--- START Excerpted records ---
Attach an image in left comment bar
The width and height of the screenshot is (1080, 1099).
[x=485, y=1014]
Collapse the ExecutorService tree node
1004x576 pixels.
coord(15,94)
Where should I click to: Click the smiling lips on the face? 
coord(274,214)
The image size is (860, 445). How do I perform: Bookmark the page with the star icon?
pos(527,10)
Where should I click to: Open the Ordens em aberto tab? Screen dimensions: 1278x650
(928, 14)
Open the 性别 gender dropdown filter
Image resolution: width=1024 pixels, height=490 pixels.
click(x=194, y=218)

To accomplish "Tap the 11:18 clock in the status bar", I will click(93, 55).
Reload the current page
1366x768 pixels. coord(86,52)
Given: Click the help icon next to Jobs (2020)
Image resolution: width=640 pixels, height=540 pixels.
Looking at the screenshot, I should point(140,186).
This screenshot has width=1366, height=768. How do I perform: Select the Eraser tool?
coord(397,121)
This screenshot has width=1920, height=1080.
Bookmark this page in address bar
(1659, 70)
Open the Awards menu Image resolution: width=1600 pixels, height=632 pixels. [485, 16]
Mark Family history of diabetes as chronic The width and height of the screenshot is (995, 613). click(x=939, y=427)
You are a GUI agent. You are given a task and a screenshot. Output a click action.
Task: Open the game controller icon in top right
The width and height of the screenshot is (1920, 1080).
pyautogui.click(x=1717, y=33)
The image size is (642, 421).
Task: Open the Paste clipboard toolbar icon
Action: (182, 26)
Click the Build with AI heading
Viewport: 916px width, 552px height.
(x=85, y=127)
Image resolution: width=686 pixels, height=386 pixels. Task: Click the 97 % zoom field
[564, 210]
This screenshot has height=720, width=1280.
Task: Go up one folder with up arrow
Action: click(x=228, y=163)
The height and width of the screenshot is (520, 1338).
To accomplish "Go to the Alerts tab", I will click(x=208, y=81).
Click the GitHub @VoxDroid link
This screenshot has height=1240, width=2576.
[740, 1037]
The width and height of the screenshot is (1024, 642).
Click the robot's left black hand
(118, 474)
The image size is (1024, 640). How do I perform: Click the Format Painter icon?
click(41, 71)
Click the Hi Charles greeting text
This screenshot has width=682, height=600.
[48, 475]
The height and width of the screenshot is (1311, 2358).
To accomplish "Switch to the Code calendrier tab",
--- END Excerpted records ---
Convert the items above into a JSON list of strings, one string per line, leaving out any blank lines.

[
  "Attach an image in left comment bar",
  "The width and height of the screenshot is (1080, 1099).",
  "[x=485, y=1014]",
  "Collapse the ExecutorService tree node",
  "1004x576 pixels.",
  "coord(15,94)",
  "Where should I click to: Click the smiling lips on the face? ",
  "coord(274,214)",
  "The image size is (860, 445). How do I perform: Bookmark the page with the star icon?",
  "pos(527,10)",
  "Where should I click to: Open the Ordens em aberto tab? Screen dimensions: 1278x650",
  "(928, 14)",
  "Open the 性别 gender dropdown filter",
  "Image resolution: width=1024 pixels, height=490 pixels.",
  "click(x=194, y=218)",
  "To accomplish \"Tap the 11:18 clock in the status bar\", I will click(93, 55).",
  "Reload the current page",
  "1366x768 pixels. coord(86,52)",
  "Given: Click the help icon next to Jobs (2020)",
  "Image resolution: width=640 pixels, height=540 pixels.",
  "Looking at the screenshot, I should point(140,186).",
  "This screenshot has width=1366, height=768. How do I perform: Select the Eraser tool?",
  "coord(397,121)",
  "This screenshot has width=1920, height=1080.",
  "Bookmark this page in address bar",
  "(1659, 70)",
  "Open the Awards menu Image resolution: width=1600 pixels, height=632 pixels. [485, 16]",
  "Mark Family history of diabetes as chronic The width and height of the screenshot is (995, 613). click(x=939, y=427)",
  "You are a GUI agent. You are given a task and a screenshot. Output a click action.",
  "Task: Open the game controller icon in top right",
  "The width and height of the screenshot is (1920, 1080).",
  "pyautogui.click(x=1717, y=33)",
  "The image size is (642, 421).",
  "Task: Open the Paste clipboard toolbar icon",
  "Action: (182, 26)",
  "Click the Build with AI heading",
  "Viewport: 916px width, 552px height.",
  "(x=85, y=127)",
  "Image resolution: width=686 pixels, height=386 pixels. Task: Click the 97 % zoom field",
  "[564, 210]",
  "This screenshot has height=720, width=1280.",
  "Task: Go up one folder with up arrow",
  "Action: click(x=228, y=163)",
  "The height and width of the screenshot is (520, 1338).",
  "To accomplish \"Go to the Alerts tab\", I will click(x=208, y=81).",
  "Click the GitHub @VoxDroid link",
  "This screenshot has height=1240, width=2576.",
  "[740, 1037]",
  "The width and height of the screenshot is (1024, 642).",
  "Click the robot's left black hand",
  "(118, 474)",
  "The image size is (1024, 640). How do I perform: Click the Format Painter icon?",
  "click(41, 71)",
  "Click the Hi Charles greeting text",
  "This screenshot has width=682, height=600.",
  "[48, 475]",
  "The height and width of the screenshot is (1311, 2358).",
  "To accomplish \"Switch to the Code calendrier tab\","
]